Broken Plurals in Arabic – very useful algorithm and step-by-step formula for forming most broken plurals in the Arabic language.

Broken Plurals

About Broken Plurals in Arabic

In Arabic, the broken plural /jamʿ taksīr/ is a word that is pluralized by changing the internal structure of the singular (ergo the term ‘broken’). Although there is only one form for the sound plural for each of the two genders, there are many broken plurals in the language.

Is There a Formula for Forming Broken Plurals in Arabic?

This tutorial deals with forming broken plurals. In classical methodologies, students of Arabic Grammar are merely asked to memorize the broken plurals for each new noun they encounter. To aid in this memorization, some helpful heuristics are given such as which plural patterns are typically used for which singular ones.

Here at Learn Arabic Online, however, we will use methodologies from generative linguistics developed by McCarthy and Prince (1990). The methodologies of generative linguistics were developed starting in the mid 20th century and are thus very new. These methodologies present concise algorithms which, although far from perfect, provide a means of going from a singular noun to its most common broken plural.

Disadvantages of the algorithm:

  • Only a broken plural will be returned, even if the sound is also usable. E.g. Jafna will yield Jifān and not Jafanāt (both usable, the latter being a greater plural and the former a lesser plural).
  • Not every broken plural is accounted for. The ones that are the most productive in the language, based on the dictionary, are the ones we consider.
  • The algorithm will give only the most appropriate plural, even though there may be many for a given singular.
  • The algorithm is not without memorization. Its purpose is simply to minimize the amount of memorization a student has to do in learning broken plurals.

 Whom is this Tutorial For?

This presentation is designed for advanced students of the language. By advanced we mean that a student must have enough experience studying the grammar that he/she is capable of putting the classical methodology to one side, picking up this new methodology, benefitting from it, and then continuing with the old methods. If a student can do this comfortably, this tutorial will be accessible.
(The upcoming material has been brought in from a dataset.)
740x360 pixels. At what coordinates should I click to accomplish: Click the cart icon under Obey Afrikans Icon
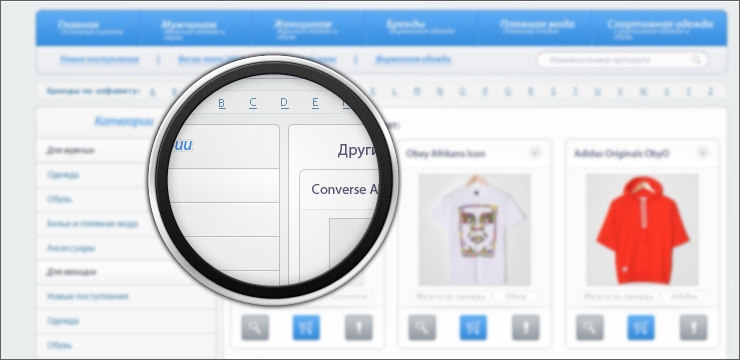coord(473,327)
Additionally, the following prerequisites are preferable:

  • comfort reading Arabic transliterated into English
  • comfort when talking about extremely abstract concepts
  • a basic understanding of the places of articulation for the Arabic letters
  • a basic understanding of grammar and morphology (esp. morphophonemic rules)

Background Concepts

The Templatic Tier

Consider letters as the most basic constituent of speech. Letters are either consonants (indicated by capital C) or vowels (indicated by capital V). There are six vowels in Arabic; three short: u, a, i, and three long: uu, aa, ii corresponding to the short ones.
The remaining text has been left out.